• [Action item]
Go over the data and copy out each line with "computer" in it.

• [Given records]

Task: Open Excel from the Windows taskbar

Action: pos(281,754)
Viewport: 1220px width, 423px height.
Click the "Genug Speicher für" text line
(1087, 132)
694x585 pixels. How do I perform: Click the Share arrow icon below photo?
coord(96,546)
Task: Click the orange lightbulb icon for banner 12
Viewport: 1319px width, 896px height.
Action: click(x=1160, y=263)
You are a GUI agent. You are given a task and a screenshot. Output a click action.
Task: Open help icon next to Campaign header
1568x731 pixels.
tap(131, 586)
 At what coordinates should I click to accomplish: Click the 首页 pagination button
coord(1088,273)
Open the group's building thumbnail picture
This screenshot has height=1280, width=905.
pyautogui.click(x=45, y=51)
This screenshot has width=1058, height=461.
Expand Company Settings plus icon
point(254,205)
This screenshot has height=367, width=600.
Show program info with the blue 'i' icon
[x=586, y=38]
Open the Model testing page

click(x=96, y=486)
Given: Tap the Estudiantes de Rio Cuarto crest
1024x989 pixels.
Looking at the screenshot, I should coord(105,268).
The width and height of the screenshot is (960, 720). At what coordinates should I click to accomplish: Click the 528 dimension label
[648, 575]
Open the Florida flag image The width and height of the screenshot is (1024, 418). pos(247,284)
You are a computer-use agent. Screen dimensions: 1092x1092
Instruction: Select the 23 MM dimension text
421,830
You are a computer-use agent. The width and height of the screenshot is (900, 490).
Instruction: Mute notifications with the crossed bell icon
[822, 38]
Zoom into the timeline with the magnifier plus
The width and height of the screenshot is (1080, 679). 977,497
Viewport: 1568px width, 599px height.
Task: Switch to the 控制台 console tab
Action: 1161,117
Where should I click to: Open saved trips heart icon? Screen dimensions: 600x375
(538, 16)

• [Finished exercise]
You are a computer-use agent. Screen dimensions: 1092x1092
You are a computer-use agent. The width and height of the screenshot is (900, 490).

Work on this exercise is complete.